Video ini seolah membentuk opini publik yang bertentangan dengan kronologi kejadian sebenarnya.
"Usai liburan sekolah, W juga hadir dan menunjukkan kesembuhan pergelangan tangannya, di mana yang bersangkutan sudah bisa menulis dengan tangannya dengan lancar," tutur Christian.
Saat ini, pihak kepolisian sedang menangani laporan yang diajukan oleh orang tua W, dan proses mediasi lanjutan akan dilakukan pada Senin, 10 Februari 2025.
Pihak sekolah bersama saksi, guru, dan kedua belah pihak orang tua telah memberikan keterangan yang diperlukan. Kepolisian juga telah melakukan olah tempat kejadian perkara (TKP) di kelas tempat kejadian berlangsung.
Dalam kesempatan ini, Christian menegaskan, pihaknya berkomitmen untuk menciptakan lingkungan belajar yang aman dan kondusif bagi seluruh siswa.

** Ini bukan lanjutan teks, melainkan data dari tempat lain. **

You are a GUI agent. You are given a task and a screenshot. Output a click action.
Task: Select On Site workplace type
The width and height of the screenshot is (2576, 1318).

"Kami tidak akan pernah mentolerir kekerasan atau bullying dalam bentuk apapun," tegas Christian.
Ia berharap agar masalah yang bermula dari sebuah permainan suit-suitan ini dapat diselesaikan secara damai dan kekeluargaan, serta tidak menambah ketegangan di antara kedua belah pihak.
"Kami mendukung penuh proses hukum dan kooperatif kepada semua pihak agar kasus ini dapat diselesaikan secara adil dan transparan. Harapan kami, diselesaikan secara damai dan keluargaan," tutur Christian.
Christian memastikan tidak ada perlakuan berbeda yang diberikan kepada siswa di sekolah yang dipimpinnya.